*** VORLIEGENDER TEXT ***
Die ersten Modelle waren inspiriert von einer Tasche von meiner Tante aus Barcelona. Die hatte sie aus der Besenkammer rausgefischt… oder ne, ich glaube, ich hab die selber gefunden, nachdem ich mich auf die Suche begeben habe. Von Natur aus bin ich jemand der sucht und findet, schon immer. Besonders Sachen, mit denen man spontan nichts verbindet. Auf einmal wird aus dieser Sache, die einen umgibt, etwas, weil man ihr eine Bedeutung zuspielt. Das spiegelt sich auch ja bei der Geschichte mit den Segeln wieder.

Nelson putting his finishing touches on the ATEM Lea Bag in black

Vom Finden oder In-die-Hände-Geraten angefangen, dann der vollständige Zyklus. Wie sieht der weitere Prozess aus?

Genau! Und so ist auch die Herangehensweise bei meinen Produkten. Ich hab’ eine Idee im Bezug auf eine Tasche im Kopf und stelle mir dann ganz einfache Fragen: Wo kommen die täglichen Dinge hin, die ich brauche? Auf die Frage ergeben sich dann die Maße. Ich neige dazu, die perfekten Maße finden zu wollen. Das treibt mich immer an: Dinge nochmal besser zu machen, als sie schon sind.

Mittlerweile habe ich keine Musterstücke mehr, an denen ich mich orientiere, sondern es fängt mit meiner eigenen Idee und einer Zeichnung an. Nach der Rein-Zeichnung, die ich mit Stift und Papier anfertige, um das was ich im Kopf habe zu visualisieren, folgt die Überlegung: Funktioniert das, was ich mir ausgedacht habe? Dadurch kann ich schon aussortieren, da sich manche Ideen im Kopf zwar gut anfühlen, aber auf dem Papier schon widerlegt werden können. Oder kurze Zeit später in der Musterung. Denn wenn ich die Tasche dann in 3D ausfertige, bemerke ich immer noch einige Sachen, die entweder hapern oder richtig gut funktionieren. Der Zufall kommt auch dazu, manche Dinge sind schon entstanden, die waren vorher gar nicht in der Zeichnung vorgesehen.
***
• [ZIEL DER AUFGABE]:
Bitte schreiben Sie aus dem Text über die Entstehung der Taschen oben den Abschnitt zwischen "Nelson putting his" und "weitere Prozess aus?" wortgetreu ab, beide Stellen eingeschlossen.
*** BEREITGESTELLTES MATERIAL ***
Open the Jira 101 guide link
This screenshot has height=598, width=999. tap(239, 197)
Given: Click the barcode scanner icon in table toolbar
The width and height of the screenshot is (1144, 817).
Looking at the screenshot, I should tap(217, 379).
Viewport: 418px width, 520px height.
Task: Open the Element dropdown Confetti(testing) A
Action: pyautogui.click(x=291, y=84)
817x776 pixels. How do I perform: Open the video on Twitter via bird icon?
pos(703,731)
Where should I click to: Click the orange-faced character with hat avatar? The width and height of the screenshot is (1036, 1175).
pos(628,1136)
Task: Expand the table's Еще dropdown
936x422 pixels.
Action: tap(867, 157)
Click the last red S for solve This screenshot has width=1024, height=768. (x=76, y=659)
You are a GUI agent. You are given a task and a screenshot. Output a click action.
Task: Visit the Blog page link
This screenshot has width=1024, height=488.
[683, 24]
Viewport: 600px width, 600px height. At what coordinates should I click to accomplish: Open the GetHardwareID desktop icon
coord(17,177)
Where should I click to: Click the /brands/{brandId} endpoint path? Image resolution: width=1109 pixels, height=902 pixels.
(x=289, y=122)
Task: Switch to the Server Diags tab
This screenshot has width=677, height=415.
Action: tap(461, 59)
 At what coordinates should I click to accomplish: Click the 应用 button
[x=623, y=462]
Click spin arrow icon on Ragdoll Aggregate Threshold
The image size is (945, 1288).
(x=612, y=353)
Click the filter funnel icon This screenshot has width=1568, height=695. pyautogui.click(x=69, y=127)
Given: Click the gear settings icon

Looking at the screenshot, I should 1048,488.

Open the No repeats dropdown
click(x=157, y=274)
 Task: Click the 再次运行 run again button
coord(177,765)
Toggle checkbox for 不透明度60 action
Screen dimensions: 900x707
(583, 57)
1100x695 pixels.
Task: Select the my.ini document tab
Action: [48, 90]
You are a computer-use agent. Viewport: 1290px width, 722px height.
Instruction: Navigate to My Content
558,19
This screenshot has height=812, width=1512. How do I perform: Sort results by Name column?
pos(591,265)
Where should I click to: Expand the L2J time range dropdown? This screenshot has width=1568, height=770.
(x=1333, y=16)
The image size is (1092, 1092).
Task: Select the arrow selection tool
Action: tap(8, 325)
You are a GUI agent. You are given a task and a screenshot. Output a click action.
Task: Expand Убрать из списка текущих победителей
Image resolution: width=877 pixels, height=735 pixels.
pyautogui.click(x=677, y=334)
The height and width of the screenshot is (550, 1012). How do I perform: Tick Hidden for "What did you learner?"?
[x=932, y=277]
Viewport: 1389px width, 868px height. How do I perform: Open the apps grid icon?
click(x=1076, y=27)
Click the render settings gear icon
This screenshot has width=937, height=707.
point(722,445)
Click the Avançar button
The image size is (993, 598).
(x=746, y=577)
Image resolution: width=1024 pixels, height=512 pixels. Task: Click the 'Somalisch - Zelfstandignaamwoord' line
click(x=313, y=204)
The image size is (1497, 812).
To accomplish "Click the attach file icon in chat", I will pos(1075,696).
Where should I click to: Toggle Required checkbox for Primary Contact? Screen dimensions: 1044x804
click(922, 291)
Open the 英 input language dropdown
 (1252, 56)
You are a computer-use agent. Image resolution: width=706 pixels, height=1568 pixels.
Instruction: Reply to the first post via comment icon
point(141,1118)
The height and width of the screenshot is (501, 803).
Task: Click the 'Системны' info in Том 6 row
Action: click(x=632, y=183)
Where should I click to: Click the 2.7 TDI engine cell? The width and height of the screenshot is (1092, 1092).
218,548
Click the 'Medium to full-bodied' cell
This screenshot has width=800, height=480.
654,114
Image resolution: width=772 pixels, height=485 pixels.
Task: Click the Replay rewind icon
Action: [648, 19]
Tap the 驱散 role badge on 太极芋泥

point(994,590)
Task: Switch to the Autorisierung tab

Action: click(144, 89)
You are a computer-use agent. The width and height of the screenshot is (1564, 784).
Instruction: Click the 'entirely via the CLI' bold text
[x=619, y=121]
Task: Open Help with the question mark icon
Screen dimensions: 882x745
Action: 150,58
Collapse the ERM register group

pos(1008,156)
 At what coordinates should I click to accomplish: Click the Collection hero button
***
• [ERGEBNIS DIESER AUFGABE]:
Nelson putting his finishing touches on the ATEM Lea Bag in black

Vom Finden oder In-die-Hände-Geraten angefangen, dann der vollständige Zyklus. Wie sieht der weitere Prozess aus?